Maintaining existing hedges

As a farmer Donal believes that it is important for him to maintain existing hedges on his farm. When it comes to managing mature hedges, Donal targets height in the hedges to ensure there is enough cover from predators above and below for hedge nesting birds. He also aims to shape these hedges into a triangular profile by side trimming and leaving a peak as high as possible at the top of the hedge. This move away from low, boxed shaped hedges will improve the quality of Donal’s hedges and their contribution to nature. In addition, Donal allows occasional thorn trees to mature along the hedge which then flower and fruit providing a valuable food source for pollinators and birds.

Managing a new hedge

Donal planted a predominantly whitethorn hedge two years ago and explains his management strategy for this hedge going forward. Firstly, Donal will to identify individual whitethorn plants to be retained as individual thorn trees. He will mark them with a tree guard so that these plants will eventually grow into mature whitethorn trees that will flower and fruit. For the rest of the hedge plants, the plan is to prune back the plants to ground level when dormant during the winter so that these whitethorn plants will produce multiple shoots increasing the density of the hedge at the base. In subsequent years he will cut this new hedge a just little above the level of the previous cut to ensure the hedge becomes dense and vigorous.

Material for this exercise
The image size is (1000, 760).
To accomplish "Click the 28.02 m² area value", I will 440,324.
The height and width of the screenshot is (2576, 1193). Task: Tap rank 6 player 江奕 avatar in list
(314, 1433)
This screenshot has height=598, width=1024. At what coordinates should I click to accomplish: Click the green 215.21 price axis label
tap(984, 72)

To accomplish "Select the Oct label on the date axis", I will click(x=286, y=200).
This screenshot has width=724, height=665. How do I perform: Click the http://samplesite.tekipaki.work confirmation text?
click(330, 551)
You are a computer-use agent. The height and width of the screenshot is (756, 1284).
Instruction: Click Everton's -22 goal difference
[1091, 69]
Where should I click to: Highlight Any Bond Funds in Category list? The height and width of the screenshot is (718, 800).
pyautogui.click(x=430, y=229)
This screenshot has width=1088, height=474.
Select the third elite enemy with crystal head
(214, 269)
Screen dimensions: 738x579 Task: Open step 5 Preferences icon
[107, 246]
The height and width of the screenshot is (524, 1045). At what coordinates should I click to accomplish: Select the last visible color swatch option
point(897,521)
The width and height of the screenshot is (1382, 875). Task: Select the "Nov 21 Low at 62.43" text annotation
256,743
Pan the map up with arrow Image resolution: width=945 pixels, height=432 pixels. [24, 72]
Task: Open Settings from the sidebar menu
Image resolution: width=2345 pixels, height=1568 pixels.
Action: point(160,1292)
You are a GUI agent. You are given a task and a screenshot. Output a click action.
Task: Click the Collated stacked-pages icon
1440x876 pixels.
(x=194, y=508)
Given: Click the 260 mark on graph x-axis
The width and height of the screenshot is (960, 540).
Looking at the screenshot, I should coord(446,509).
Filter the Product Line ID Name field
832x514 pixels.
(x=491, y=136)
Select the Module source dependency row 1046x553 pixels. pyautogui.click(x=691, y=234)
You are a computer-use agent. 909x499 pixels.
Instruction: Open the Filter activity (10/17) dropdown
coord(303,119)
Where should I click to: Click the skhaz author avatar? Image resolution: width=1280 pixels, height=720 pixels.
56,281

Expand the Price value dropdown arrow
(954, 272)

Aim 1
Transcribe the whole text on maintaining and managing hedges, reproducing every word and line without change.
Aim 2
Restate word for word the lines of the listing from the line with "Screen dimensions: 738x579" up to and including the line with "point(897,521)".

Final answer 1
Maintaining existing hedges

As a farmer Donal believes that it is important for him to maintain existing hedges on his farm. When it comes to managing mature hedges, Donal targets height in the hedges to ensure there is enough cover from predators above and below for hedge nesting birds. He also aims to shape these hedges into a triangular profile by side trimming and leaving a peak as high as possible at the top of the hedge. This move away from low, boxed shaped hedges will improve the quality of Donal’s hedges and their contribution to nature. In addition, Donal allows occasional thorn trees to mature along the hedge which then flower and fruit providing a valuable food source for pollinators and birds.

Managing a new hedge

Donal planted a predominantly whitethorn hedge two years ago and explains his management strategy for this hedge going forward. Firstly, Donal will to identify individual whitethorn plants to be retained as individual thorn trees. He will mark them with a tree guard so that these plants will eventually grow into mature whitethorn trees that will flower and fruit. For the rest of the hedge plants, the plan is to prune back the plants to ground level when dormant during the winter so that these whitethorn plants will produce multiple shoots increasing the density of the hedge at the base. In subsequent years he will cut this new hedge a just little above the level of the previous cut to ensure the hedge becomes dense and vigorous.

Final answer 2
Screen dimensions: 738x579 Task: Open step 5 Preferences icon
[107, 246]
The height and width of the screenshot is (524, 1045). At what coordinates should I click to accomplish: Select the last visible color swatch option
point(897,521)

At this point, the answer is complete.